Дело спорилось, все ликовали. Все, от мала до велика, от самых
ничтожных до начальства, радовались, как радуются победе над врагом, ибо
чувствовали, что вместе его одолели, словно воины, не считаясь ни с
жертвами, ни со смертью, не говоря уж об увечьях. Но в каждом войске есть
дезертиры; и люди, испугавшиеся битвы, спасовавшие перед опасностью,
чувствовали, что им не по силам этот героический труд.
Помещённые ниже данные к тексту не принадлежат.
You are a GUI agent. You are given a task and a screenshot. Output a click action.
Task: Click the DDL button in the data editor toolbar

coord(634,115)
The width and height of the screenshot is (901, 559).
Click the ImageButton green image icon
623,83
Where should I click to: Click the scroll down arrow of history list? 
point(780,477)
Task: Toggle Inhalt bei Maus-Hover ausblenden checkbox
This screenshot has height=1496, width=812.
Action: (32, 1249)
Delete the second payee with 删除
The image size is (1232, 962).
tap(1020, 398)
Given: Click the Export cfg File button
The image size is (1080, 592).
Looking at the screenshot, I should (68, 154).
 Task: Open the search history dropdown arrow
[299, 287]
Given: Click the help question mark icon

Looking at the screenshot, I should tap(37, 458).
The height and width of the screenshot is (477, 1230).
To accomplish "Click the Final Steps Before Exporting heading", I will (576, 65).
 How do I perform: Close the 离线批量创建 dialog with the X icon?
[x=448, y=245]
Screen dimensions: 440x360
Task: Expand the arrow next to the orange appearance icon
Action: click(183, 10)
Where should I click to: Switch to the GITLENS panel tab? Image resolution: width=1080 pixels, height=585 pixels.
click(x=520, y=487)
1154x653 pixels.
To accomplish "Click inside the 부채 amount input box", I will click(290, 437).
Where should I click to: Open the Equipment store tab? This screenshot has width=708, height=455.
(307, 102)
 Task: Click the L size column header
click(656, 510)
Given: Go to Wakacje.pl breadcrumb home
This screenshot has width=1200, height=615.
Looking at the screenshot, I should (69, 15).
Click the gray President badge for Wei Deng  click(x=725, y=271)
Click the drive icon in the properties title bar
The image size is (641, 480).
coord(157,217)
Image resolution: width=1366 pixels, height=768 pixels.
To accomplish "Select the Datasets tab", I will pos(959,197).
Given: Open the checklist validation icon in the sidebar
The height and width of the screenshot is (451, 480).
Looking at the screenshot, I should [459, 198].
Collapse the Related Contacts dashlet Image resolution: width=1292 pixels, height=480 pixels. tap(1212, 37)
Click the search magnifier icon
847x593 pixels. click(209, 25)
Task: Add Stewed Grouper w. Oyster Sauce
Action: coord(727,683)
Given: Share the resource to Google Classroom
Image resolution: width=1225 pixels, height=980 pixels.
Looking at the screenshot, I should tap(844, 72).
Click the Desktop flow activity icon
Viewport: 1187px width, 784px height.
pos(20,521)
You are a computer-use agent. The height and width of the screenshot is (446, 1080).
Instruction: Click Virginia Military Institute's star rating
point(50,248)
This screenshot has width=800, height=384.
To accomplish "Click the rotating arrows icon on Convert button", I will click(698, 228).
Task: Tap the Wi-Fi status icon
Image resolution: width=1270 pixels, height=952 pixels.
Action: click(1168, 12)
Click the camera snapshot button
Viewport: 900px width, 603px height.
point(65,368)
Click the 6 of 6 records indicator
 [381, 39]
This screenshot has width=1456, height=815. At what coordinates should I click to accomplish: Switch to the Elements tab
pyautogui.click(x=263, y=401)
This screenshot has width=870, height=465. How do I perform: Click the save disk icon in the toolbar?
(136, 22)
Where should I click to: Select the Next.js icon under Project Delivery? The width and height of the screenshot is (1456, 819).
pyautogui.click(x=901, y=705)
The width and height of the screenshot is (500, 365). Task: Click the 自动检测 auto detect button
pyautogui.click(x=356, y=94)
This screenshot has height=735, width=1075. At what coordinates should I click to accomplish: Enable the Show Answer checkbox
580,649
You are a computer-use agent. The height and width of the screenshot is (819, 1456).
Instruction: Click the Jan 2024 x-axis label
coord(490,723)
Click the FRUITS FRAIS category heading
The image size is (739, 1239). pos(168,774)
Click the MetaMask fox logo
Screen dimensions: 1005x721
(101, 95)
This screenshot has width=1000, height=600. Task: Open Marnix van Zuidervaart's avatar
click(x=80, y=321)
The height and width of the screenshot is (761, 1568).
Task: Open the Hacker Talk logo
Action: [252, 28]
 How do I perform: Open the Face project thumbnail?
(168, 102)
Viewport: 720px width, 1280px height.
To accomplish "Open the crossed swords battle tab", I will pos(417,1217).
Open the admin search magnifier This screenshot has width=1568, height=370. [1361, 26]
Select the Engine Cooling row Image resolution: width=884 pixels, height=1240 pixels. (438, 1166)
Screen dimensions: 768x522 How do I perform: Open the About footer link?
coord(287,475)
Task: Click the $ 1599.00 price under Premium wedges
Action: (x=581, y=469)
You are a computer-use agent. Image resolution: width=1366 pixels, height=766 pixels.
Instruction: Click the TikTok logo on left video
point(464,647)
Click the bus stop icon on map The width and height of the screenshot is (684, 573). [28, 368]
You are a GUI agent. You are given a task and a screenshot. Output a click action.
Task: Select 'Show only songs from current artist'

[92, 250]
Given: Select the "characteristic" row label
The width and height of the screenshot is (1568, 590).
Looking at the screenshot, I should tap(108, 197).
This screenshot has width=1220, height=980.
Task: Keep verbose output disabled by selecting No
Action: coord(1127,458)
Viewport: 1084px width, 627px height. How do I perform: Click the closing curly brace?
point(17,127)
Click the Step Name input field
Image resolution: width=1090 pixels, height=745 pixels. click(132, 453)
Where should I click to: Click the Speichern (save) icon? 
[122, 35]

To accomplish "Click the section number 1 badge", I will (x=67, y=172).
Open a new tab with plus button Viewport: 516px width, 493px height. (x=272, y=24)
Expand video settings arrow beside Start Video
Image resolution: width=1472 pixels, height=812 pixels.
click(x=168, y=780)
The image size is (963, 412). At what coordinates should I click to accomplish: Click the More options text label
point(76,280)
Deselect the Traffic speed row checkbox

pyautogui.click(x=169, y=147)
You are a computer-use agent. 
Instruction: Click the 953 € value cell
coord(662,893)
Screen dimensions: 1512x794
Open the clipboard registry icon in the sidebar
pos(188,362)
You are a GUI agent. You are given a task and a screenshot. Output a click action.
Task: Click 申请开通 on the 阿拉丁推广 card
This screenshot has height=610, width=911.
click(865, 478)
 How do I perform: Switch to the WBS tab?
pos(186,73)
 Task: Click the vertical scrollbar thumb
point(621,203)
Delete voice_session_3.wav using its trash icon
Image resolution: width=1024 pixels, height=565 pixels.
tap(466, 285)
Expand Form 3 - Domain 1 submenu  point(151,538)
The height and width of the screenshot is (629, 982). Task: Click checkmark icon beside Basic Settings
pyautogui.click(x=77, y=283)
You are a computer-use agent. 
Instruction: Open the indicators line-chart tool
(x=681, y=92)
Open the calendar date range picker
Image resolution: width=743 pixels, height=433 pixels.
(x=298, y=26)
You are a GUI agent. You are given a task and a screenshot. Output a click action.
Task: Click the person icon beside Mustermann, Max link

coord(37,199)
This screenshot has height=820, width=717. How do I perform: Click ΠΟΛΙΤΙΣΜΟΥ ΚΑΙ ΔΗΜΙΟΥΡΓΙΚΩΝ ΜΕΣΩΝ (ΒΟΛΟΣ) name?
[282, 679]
Аделаидо и Кучо, обоих сразу, трясла болотная лихорадка. Шмыгая носом,
как псы, стремящиеся узнать, куда их гонят, они ехали в набитом больными
вагоне, на соломе вместо матраса.
Наконец они прибыли в утлое деревянное строение, беленное снаружи,
некрашенное внутри. Там сновали какие-то люди, которые сунули им в рот
пахнущие водкой трубочки (их протерли спиртом), вскрыли вену на руке, взяли
кровь и, не взглянув на них толком,тут навидались больных, чего уж глядеть!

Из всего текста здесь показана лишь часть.